→ YOUR TASK: From the line containing "Open part number 84519887 link" down to the line containing "Click the Formularios layers icon" in the records below, reproduce every line exactly, ends included, and omit all others.

→ RECORDS TO USE:
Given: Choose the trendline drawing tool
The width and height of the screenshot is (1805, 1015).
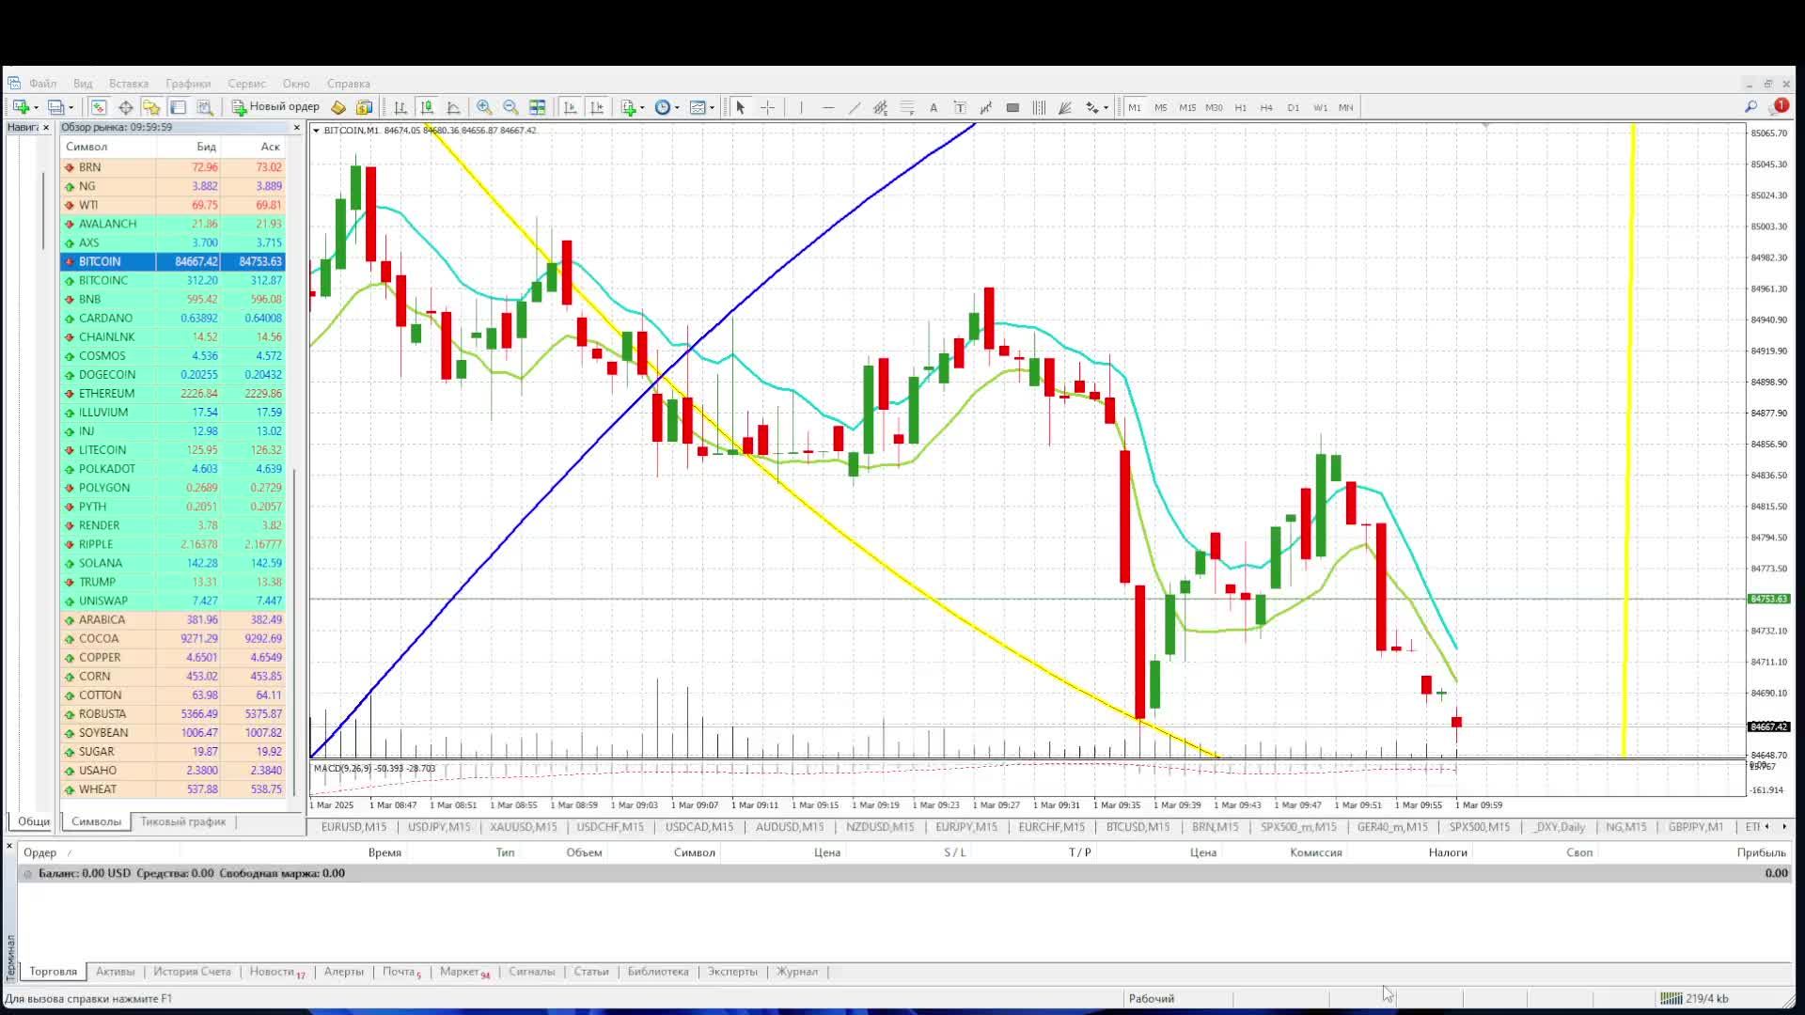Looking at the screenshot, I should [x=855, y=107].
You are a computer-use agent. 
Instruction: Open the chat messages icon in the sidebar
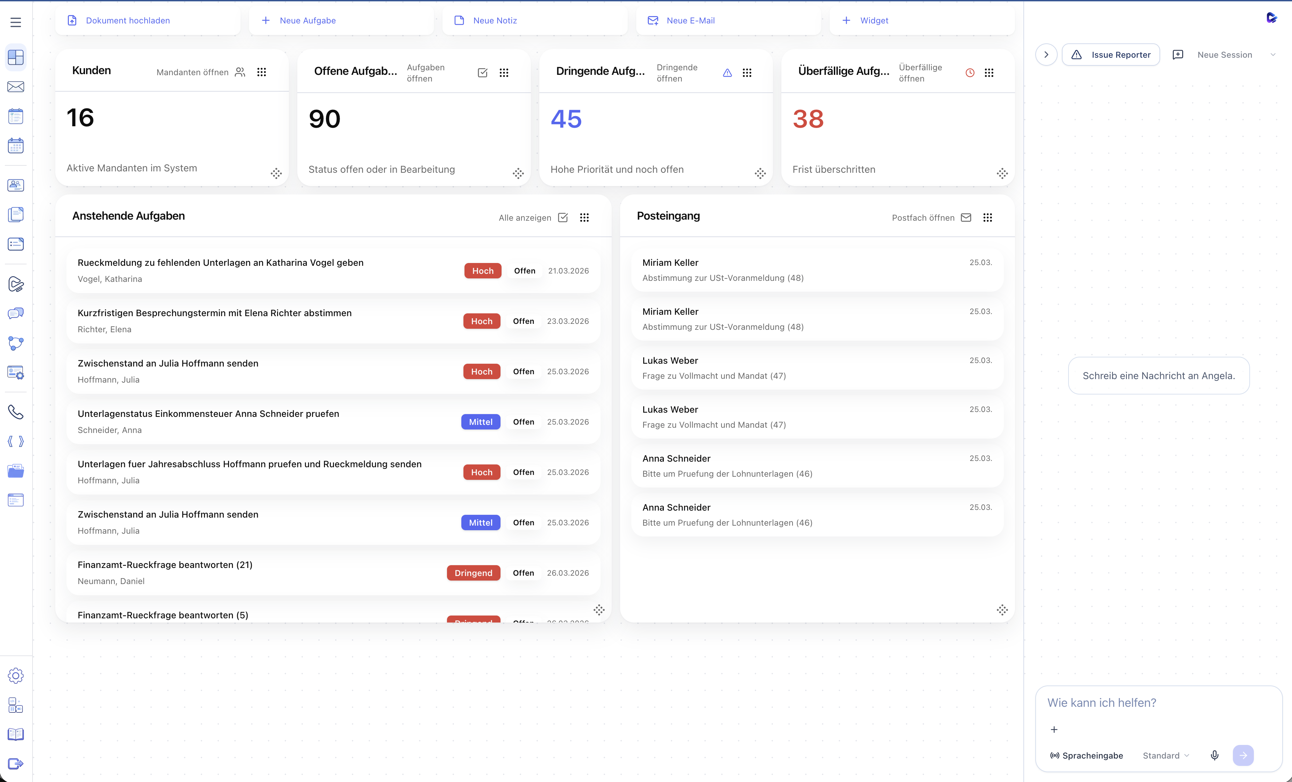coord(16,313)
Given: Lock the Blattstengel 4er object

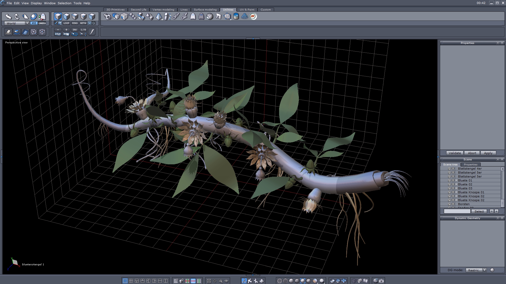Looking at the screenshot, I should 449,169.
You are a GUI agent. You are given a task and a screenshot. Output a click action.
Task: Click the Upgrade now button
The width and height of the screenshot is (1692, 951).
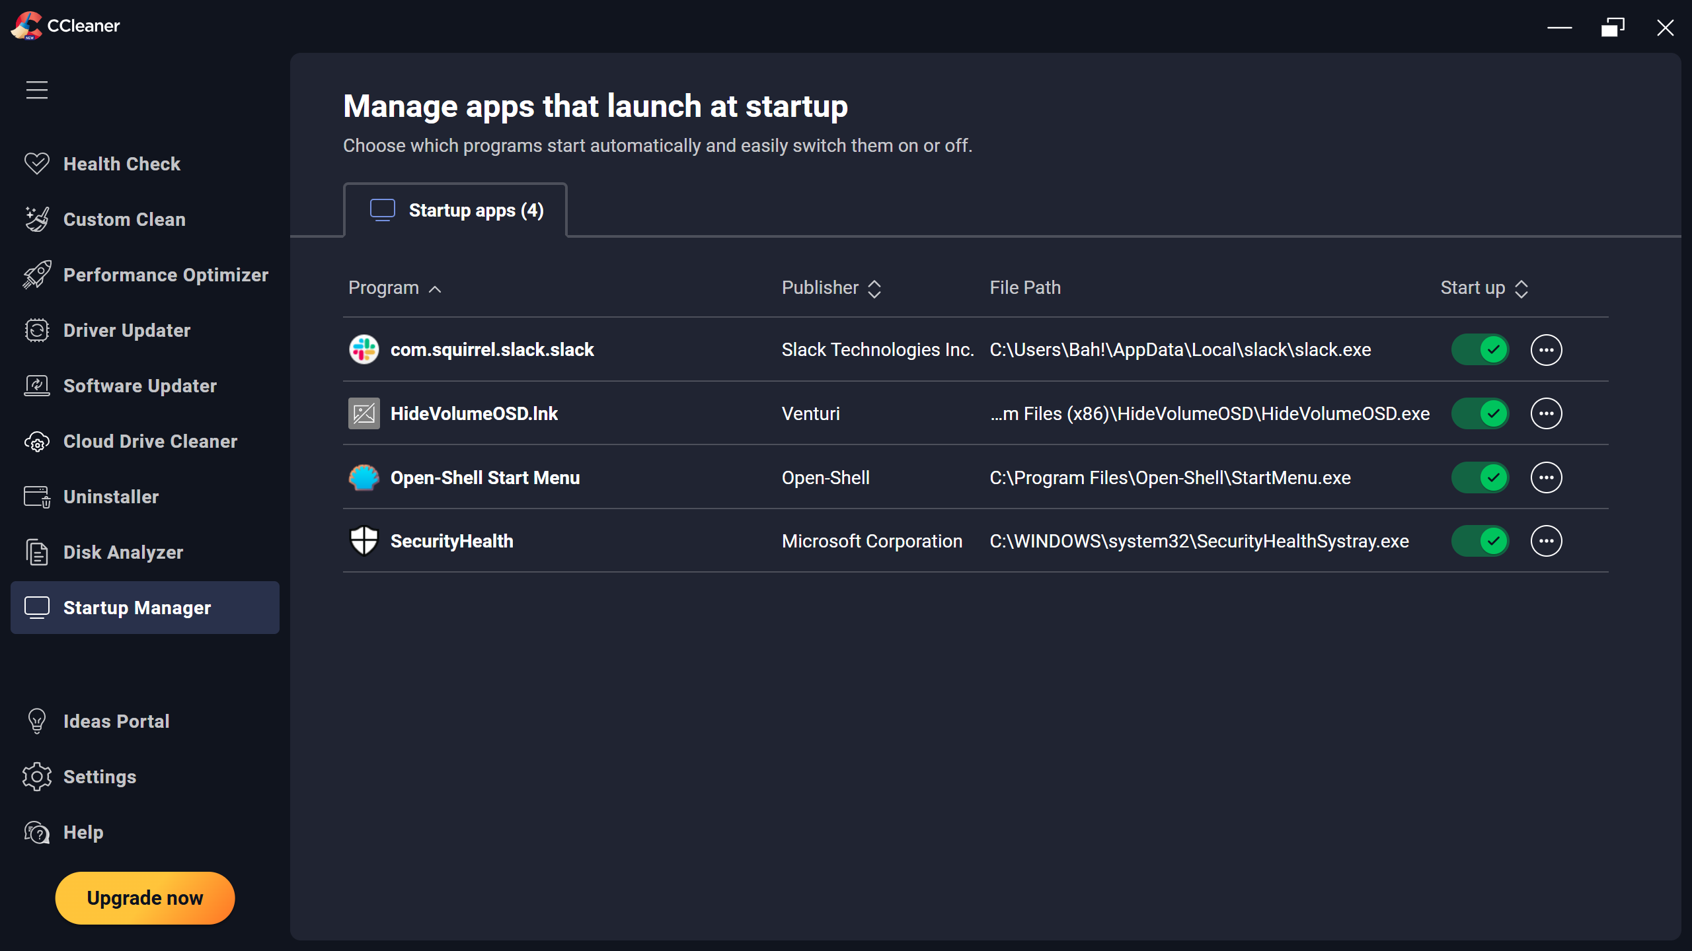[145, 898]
--
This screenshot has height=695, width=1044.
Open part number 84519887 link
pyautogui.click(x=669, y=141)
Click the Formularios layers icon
...
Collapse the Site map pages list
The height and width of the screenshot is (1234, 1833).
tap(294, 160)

→ YOUR RESPONSE:
Open part number 84519887 link
pyautogui.click(x=669, y=141)
Click the Formularios layers icon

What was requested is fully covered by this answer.